When given complexly written or vocal instructions, an artificial intelligence (AI) model can behave in software just like a personal assistant. It can navigate websites, use web apps, and conduct intelligent searches while clicking, scrolling, and typing in the appropriate fields as if it were a real person using the computer. Adept announced this Action Transformer. They released a demo video of ACT-1. You can find the demo video here.

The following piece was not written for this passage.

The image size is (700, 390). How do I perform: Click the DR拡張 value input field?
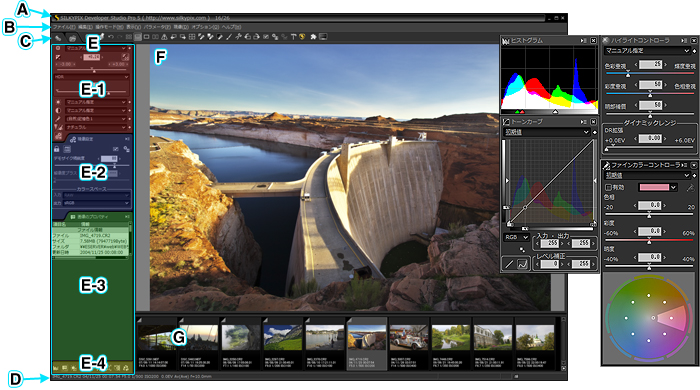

The large-scale Transformer ACT-1 has been trained to use digital tools. Most recently, they showed it how to use a web browser. ACT-1 connects to a chrome extension that enables it to watch what is happening in the browser and do certain activities like clicking, typing, and scrolling, among others. The action space consists of the UI elements on the page, and the observation is a customized “rendering” of the browser viewport that is intended to be universal across websites.

Things what ACT-1 can do:

A high-level user request can be processed by ACT-1. The user only needs to enter a command into the text box; ACT-1 takes care of the rest. In this case, accomplishing a single objective necessitates conducting activities and making observations frequently over an extended period of time.

Working intensively with tools like spreadsheets, ACT-1 exhibits real-world knowledge, infers meaning from context, and can assist in performing tasks that we may not even be aware of how to perform.

The model can also finish tasks that call for combining many tools; the majority of what we do on a computer involves several programs. It is anticipated that ACT-1 will become even more useful in the future by seeking clarifications of our desires.

There is a lot of information about the globe on the internet. When the model is unsure of something, it knows how to look it up online.

ACT-1 is incredibly coachable but doesn’t know how to accomplish everything. It can fix errors with just one piece of human feedback and becomes better with every interaction.


Apart from all the pros, they also can be misused in a harmful way. Adept plans to combat this by using the combination of machine learning techniques and carefully staged deployment.